# Thread: What is the square root of 4?

1. ## What is the square root of 4?

square root of 4= ± 2
since 22 = 4
and (-2)2 = 4

is the above ture as we were taught that square root of 4=+2 only

2. Originally Posted by nazz
square root of 4= ± 2
since 22 = 4
and (-2)2 = 4

is the above ture as we were taught that square root of 4=+2 only
It is true that there are two square roots of 4, which are 2 and -2.

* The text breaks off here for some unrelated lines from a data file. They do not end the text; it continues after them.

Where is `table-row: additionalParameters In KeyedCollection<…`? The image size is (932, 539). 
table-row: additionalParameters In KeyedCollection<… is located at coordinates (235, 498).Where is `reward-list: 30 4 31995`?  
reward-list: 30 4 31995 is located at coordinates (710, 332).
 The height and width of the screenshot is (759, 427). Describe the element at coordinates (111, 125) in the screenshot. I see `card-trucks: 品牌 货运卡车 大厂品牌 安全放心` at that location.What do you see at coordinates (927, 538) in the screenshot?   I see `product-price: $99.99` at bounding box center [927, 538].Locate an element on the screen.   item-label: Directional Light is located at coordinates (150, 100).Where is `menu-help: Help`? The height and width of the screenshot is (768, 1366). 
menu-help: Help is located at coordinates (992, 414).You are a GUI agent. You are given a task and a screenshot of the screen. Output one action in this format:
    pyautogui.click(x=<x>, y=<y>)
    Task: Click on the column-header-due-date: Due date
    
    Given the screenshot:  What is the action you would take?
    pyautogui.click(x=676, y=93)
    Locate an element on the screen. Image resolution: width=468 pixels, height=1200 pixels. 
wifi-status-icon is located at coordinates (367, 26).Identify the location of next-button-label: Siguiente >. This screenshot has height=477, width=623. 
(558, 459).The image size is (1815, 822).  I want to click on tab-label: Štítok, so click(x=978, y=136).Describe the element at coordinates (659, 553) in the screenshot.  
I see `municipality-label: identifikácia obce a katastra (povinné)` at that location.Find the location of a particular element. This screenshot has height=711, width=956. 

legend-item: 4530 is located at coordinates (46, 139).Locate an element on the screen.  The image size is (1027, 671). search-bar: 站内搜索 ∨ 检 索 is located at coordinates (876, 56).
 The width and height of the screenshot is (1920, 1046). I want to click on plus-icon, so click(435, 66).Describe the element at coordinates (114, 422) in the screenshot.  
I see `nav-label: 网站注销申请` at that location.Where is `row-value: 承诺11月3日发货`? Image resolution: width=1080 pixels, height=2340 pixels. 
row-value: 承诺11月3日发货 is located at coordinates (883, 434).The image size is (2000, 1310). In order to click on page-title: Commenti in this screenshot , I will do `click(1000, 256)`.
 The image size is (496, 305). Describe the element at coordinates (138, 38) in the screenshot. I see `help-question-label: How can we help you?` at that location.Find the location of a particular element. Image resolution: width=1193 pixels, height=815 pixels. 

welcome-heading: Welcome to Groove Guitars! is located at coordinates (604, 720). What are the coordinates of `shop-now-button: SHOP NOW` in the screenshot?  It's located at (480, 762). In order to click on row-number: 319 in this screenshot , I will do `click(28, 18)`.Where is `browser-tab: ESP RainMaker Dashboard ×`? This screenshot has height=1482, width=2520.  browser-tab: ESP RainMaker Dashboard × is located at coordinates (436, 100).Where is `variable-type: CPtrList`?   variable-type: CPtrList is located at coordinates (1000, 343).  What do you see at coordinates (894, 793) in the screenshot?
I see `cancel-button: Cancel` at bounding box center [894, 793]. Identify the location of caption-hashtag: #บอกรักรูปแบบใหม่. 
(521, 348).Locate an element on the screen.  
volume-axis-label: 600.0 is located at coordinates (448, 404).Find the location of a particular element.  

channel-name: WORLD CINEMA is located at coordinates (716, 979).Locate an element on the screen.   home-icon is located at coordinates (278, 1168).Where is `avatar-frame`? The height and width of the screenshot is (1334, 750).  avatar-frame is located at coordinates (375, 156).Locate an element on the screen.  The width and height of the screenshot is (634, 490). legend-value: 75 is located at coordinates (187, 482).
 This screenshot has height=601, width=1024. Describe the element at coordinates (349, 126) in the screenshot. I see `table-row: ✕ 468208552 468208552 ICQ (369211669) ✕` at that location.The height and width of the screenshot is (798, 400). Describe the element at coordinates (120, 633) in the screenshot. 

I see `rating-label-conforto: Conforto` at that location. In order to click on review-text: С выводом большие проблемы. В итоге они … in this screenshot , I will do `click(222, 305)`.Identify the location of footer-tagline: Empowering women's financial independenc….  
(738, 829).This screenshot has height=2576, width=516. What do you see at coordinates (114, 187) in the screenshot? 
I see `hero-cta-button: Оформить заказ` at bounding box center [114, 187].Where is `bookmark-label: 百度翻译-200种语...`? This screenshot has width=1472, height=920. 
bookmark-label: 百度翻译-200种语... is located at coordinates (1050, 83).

However, often we use "square root" to mean "principal square root" which is the nonnegative value, 2. With a radical sign $\sqrt{4}$ the value is by definition the principal square root. If we say "the square root" this is a pretty clear indication that we mean principal square root. Otherwise we would say "a square root." I think it is a slight abuse of terminology but doesn't really cause communication problems.

Square root - Wikipedia, the free encyclopedia

3. $\sqrt{4} = 2$ ... only

if $x^2 = 4$ , then $x = \pm 2$ ... there is a difference.

4. Originally Posted by nazz
square root of 4= ± 2
since 2(2) = 4
and (-2)2 = 4
is the above ture as we were taught that square root of 4=+2 only
Think of it this way: there are two square roots of 4, $\pm2$.

But the symbol $\sqrt{4}$ stands for only one number, $2$.

$-\sqrt{4}=-2$.

5. Originally Posted by Plato
Think of it this way: there are two square roots of 4, $\pm2$.

But the symbol $\sqrt{4}$ stands for only one number, $2$.

$-\sqrt{4}=-2$.
So symbol $\sqrt{-4}$ stands for $2i$ and $-2i$ is not included?

6. The reason we write the solution to $x^2= a$ as $\pm\sqrt{a}$ is that " $\sqrt{a}$" itself only stands for the "non-negative number such that x^2= a".

But your last question raises an ambiguity. The real numbers can be "ordered"- that is we can define "less than" and so "positive", "negative", and "non-negative". Since the imaginary numbers are just a real number times i, we can do the same and say that "ai" is "positive" if and only if a is positive. In that sense we could define "the" square root of -4 as "2i" and not "-2i".

However, the complex numbers, as a whole, cannot be ordered in such a way that the basic rules for an "ordered field"
a) For any two numbers a and b, one and only one holds:
i) a= b
ii) a< b
iii) b< a
b) If a< b then a+ c< b+ c for all c
c) If a< b then ac< bc for all c such that c< 0.

Because of that, for general complex numbers we cannot define "positive" or "non-negative" and have no consistent way to distinguish between the two roots of " $x^2= i$". That is why, generally, we must allow multiple valued functions and take either root of $x^2= a$ as " $\sqrt{a}$".

That is why there is an ambiguity here. We can either consider " $\sqrt{-a}$", for a a positive real number, to be "[tex]i\sqrt{a}[/itex]" and assert only that single value as the square root, or we can consider " $\sqrt{-a}$ to be the square root of a complex number and so take both values as the "square root".

Strictly speaking the same problem occurs with square roots of positive real numbers, because the real numbers are a subset of the complex numbers. That is, we can think of $\sqrt{4}$ as the square root of a real number and so have value 2 only or we can think of it as the square root of the complex number 4+ 0i and assert that both 2 and -2 are correct. But the real numbers have a "precedence", at least historically, so that we almost never do the latter.